-- Data for analysis --
=-=-=
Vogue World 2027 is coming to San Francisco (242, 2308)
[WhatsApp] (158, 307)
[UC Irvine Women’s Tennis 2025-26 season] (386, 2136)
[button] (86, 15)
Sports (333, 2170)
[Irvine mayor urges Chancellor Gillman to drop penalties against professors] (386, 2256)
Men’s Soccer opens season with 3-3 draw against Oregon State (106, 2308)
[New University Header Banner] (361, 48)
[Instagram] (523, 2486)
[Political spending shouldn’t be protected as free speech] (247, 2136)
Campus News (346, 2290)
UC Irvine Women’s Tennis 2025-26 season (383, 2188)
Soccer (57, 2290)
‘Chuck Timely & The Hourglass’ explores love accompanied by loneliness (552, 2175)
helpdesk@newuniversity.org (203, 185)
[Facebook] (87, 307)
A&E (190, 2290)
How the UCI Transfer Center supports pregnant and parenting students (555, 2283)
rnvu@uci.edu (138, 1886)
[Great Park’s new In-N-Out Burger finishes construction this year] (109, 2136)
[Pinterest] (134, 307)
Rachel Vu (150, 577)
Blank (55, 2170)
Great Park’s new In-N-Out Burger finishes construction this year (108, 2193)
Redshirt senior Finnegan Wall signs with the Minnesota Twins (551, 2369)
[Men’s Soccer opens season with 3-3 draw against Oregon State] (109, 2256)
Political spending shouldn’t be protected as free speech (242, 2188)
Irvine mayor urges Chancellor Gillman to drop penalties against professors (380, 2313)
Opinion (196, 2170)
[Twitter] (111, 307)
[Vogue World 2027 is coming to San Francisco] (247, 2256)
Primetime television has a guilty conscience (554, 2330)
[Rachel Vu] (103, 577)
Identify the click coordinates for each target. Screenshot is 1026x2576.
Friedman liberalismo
=-=-=
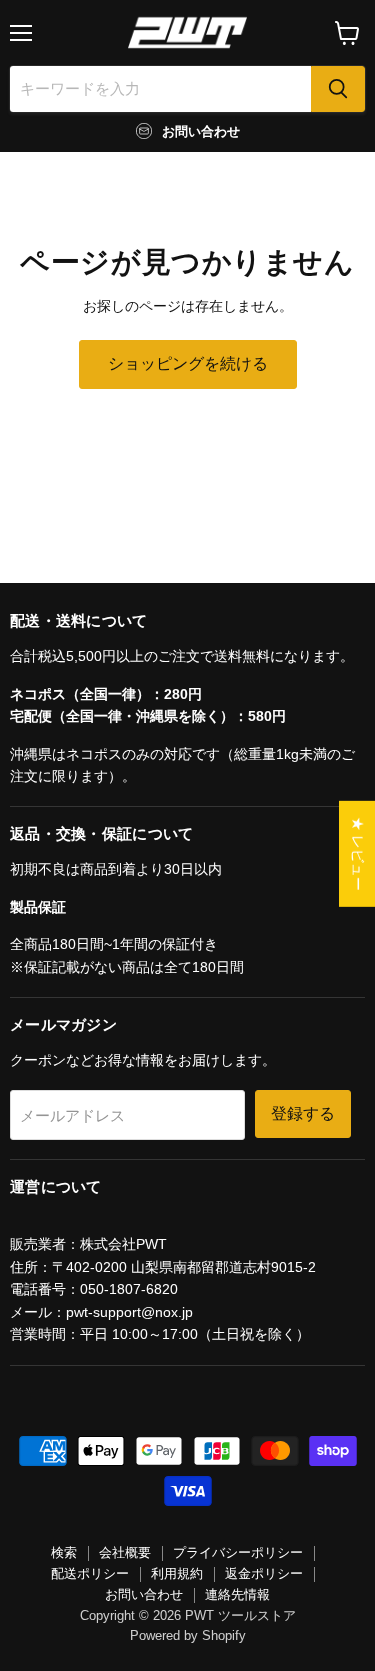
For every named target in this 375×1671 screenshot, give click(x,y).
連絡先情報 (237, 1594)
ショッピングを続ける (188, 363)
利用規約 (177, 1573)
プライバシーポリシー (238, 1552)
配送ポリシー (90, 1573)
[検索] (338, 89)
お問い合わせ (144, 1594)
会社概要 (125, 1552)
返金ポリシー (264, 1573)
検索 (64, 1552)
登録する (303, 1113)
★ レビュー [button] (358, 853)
=-=-=
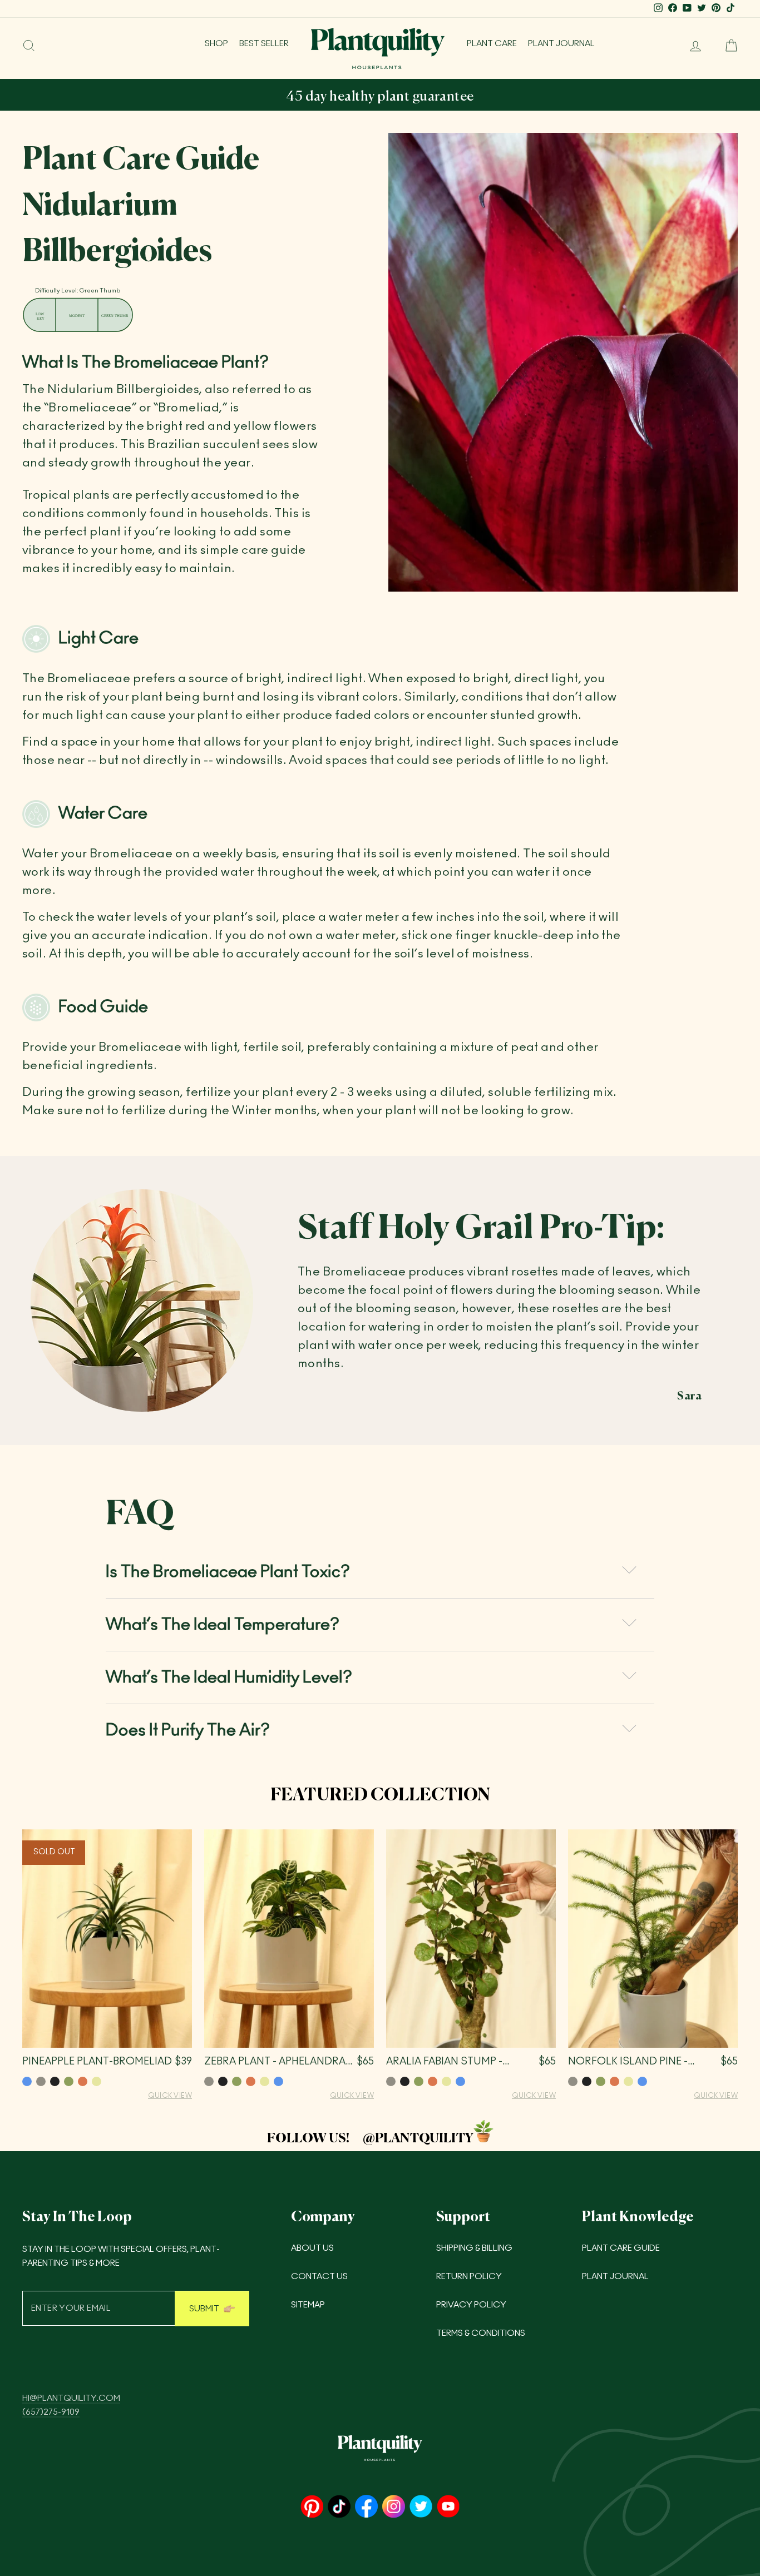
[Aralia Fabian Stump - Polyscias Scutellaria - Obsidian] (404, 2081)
=-=-=
-- Activity --
Return, unchanged, the run of lines above that opens with the line containing "[Vogue World 2027" and closes with the line containing "Friedman liberalismo". Include both.

-- Output of the exercise --
[Vogue World 2027 is coming to San Francisco] (247, 2256)
Primetime television has a guilty conscience (554, 2330)
[Rachel Vu] (103, 577)
Identify the click coordinates for each target. Screenshot is 1026x2576.
Friedman liberalismo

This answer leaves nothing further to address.